Affin Hwang Research has maintained its “market overweight” call on the local bourse with an unchanged year-end target of 1,850.
“Our positive view is on expectations of strong real gross domestic product (GDP) and corporate earnings growth, appreciating ringgit, rising foreign direct investment and foreign portfolio fund inflows,” the research house added.
The FBM KLCI rallied in December to close up 12.9% year-on-year at the end of 2024, outperforming the MSCI ex-Japan (MXAJ) that increased 9.7% y-o-y, after lagging the performance of MXAJ during the September-November period.
“We believe the concerns on potentially higher US tariffs on goods from China following Donald Trump’s US presidential election win on Nov 5, 2024 led to weak performance of the Hong Kong and China markets and MXAJ,” the research house said.
The research house noted that foreign funds remained net sellers in December, increasing the net sell position to US$957mil in 2024; 86% higher than the net sell position of US$514mil in 2023.
“The domestic funds continued to support the market to lift the FBM KLCI to close at 1,642.33, which was within our expectation,” it said.
It added that net buying by local institutions amounted to RM3.96bil in December (17.7% participation rate) compared to net selling of RM2.89bil by foreign institutions (38.8% participation rate).
The research house has also maintained its “overweight” call on 10 out of 20 sectors under our coverage representing 65% of total market capitalisation.
“We adjust our target price (TP) for Gamuda Bhd to RM5.50 (RM11 previously) to reflect the completion of the one-for-one bonus issue. We expect Gamuda to secure the Penang Light Rail Transit (LRT) project soon,” it added.
Affin Hwang Research highlighted positive developments that will support its key themes for the Malaysian market.
“We continue to see the virtuous investment cycle as an overarching theme to drive economic growth and capital market activities,” it said.
The research house believes the key themes that will drive market and stock performance in 2025 are rising consumption spending driven by higher wages and the acceleration in infrastructure spending.
Other key themes include structural reforms towards achieving fiscal sustainability, state government economic drivers; and reindustrialisation and AI-driven growth.

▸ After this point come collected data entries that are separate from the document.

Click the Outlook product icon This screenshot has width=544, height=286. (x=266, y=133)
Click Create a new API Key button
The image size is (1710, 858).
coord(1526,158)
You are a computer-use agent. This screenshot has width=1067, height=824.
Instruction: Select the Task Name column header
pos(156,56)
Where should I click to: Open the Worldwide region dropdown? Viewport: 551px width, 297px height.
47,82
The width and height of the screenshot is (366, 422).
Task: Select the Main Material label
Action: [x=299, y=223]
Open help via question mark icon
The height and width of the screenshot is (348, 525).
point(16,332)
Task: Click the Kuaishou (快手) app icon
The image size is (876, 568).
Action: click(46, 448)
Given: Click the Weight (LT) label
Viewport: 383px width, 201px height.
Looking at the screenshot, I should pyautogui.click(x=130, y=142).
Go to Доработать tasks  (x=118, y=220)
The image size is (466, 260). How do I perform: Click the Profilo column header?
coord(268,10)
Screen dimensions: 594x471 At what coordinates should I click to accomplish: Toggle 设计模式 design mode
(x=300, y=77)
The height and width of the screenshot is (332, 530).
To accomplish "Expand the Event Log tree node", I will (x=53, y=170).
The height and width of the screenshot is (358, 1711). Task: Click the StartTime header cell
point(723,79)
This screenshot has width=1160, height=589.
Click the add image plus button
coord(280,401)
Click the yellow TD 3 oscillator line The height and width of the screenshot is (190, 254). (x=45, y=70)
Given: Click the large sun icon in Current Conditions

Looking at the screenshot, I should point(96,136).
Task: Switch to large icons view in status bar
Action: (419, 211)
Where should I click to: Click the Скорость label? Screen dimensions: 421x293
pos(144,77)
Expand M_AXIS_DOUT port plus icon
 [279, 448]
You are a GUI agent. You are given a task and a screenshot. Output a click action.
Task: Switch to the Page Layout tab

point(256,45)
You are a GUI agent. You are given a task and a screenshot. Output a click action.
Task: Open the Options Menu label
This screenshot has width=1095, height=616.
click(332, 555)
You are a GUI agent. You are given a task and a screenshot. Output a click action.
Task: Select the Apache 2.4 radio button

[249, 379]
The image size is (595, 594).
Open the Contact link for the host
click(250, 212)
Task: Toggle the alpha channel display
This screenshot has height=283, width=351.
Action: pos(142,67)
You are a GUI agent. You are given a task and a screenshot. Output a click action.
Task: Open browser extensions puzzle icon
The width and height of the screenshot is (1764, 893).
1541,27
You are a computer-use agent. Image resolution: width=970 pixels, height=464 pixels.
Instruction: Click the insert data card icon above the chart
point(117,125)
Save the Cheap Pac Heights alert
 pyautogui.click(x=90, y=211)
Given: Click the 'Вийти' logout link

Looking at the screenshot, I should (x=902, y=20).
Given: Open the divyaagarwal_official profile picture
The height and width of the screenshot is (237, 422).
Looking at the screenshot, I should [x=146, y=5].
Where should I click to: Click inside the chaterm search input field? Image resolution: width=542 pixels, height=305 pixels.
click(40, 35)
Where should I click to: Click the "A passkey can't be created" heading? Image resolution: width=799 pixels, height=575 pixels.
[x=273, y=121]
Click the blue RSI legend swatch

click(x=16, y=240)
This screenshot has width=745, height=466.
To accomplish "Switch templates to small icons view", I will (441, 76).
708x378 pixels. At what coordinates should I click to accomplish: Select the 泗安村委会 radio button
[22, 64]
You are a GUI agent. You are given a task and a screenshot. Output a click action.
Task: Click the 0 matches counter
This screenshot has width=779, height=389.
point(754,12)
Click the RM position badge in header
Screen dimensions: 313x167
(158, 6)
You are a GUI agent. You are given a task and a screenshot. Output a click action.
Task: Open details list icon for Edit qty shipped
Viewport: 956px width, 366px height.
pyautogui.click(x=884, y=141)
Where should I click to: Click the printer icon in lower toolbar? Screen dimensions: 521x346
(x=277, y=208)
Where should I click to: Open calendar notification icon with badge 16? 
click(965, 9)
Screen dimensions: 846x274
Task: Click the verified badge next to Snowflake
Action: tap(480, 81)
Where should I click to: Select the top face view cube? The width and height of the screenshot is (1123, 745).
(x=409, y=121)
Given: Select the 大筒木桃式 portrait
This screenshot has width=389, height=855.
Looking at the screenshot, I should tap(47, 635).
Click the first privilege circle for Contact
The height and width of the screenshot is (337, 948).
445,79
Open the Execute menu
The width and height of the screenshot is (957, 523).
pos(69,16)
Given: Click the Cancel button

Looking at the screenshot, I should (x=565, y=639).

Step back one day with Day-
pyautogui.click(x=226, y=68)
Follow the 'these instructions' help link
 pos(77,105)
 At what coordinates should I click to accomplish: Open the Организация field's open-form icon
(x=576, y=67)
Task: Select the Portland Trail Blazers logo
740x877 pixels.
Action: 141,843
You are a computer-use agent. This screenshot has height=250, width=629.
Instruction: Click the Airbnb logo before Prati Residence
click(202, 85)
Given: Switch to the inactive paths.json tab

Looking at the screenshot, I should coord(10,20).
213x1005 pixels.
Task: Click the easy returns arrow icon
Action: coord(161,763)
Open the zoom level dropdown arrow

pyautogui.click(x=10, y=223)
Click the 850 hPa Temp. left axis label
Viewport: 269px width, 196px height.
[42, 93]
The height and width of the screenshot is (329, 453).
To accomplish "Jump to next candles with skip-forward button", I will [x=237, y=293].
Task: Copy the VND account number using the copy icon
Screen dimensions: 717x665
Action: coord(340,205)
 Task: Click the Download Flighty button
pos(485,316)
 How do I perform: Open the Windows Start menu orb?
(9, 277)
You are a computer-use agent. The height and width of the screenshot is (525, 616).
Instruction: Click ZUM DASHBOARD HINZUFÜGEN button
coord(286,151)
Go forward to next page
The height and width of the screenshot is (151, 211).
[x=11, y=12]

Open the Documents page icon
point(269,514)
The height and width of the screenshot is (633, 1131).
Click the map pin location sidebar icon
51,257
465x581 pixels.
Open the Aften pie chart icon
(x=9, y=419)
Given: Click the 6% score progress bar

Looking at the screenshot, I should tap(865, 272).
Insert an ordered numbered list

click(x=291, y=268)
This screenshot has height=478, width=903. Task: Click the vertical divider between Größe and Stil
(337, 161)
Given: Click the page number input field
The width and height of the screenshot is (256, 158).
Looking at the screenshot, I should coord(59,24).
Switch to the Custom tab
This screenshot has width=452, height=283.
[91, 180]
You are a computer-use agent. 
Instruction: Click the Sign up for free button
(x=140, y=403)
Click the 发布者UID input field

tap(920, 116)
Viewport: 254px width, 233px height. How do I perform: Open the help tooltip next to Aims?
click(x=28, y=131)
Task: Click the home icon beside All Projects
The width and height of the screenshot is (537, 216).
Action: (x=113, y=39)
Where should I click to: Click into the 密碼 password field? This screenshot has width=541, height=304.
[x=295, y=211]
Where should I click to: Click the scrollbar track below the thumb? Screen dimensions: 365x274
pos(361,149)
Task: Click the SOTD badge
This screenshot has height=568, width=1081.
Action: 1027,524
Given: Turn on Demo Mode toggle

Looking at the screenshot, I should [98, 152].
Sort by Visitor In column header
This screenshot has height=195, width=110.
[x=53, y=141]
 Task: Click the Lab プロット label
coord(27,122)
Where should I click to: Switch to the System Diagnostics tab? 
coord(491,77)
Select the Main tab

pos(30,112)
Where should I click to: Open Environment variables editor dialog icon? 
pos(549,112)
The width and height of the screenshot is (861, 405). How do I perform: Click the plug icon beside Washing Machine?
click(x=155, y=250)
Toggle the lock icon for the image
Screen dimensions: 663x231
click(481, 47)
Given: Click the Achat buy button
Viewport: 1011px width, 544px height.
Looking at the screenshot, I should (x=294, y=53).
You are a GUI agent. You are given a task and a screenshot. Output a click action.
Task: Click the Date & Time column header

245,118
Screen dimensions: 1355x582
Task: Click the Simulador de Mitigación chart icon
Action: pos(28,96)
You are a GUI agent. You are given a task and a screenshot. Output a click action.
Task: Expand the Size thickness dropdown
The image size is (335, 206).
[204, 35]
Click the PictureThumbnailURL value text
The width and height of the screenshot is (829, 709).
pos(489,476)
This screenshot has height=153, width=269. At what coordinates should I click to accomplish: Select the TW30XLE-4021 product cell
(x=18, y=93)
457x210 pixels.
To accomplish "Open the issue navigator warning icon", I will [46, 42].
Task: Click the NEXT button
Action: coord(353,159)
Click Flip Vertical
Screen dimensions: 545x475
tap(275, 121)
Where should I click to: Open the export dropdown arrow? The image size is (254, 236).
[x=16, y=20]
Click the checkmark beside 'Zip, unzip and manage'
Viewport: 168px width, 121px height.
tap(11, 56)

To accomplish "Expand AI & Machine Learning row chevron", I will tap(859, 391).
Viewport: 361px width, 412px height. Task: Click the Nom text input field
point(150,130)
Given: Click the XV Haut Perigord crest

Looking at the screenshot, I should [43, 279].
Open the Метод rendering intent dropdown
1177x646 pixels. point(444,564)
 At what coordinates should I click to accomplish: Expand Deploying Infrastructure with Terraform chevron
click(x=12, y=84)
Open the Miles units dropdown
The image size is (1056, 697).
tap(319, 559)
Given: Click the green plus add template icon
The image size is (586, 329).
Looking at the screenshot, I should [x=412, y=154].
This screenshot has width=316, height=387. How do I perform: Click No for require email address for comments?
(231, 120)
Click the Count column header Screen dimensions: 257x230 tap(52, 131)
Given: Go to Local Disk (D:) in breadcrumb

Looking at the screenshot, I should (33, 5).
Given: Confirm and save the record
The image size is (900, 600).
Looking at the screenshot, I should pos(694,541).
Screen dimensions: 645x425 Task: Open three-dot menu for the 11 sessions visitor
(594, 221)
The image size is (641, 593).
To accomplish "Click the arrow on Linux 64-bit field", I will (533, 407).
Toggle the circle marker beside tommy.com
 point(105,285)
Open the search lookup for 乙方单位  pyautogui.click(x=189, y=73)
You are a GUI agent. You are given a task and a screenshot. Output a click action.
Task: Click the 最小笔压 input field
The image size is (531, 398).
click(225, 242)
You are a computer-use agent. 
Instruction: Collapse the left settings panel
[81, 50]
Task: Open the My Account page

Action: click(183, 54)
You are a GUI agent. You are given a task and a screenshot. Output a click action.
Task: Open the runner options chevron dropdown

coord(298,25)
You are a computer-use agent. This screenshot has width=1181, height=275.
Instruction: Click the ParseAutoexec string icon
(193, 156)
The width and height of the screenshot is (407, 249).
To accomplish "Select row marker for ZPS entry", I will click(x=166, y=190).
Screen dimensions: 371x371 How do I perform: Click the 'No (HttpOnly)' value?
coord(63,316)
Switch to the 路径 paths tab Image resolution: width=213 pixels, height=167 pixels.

Tenaga Nasional Bhd recently announced that the base electricity tariff will increase 14% to 45.62 sen per kilowatt-hour and the allowed capex is RM42.82bil under Regulatory Period 4 (January 2025-December 2027 period).
In addition, the continuing of the structural reforms to reduce the government subsidy through the Imbalance Cost Pass-Through mechanism and acceleration of infrastructure spending will be key market drivers.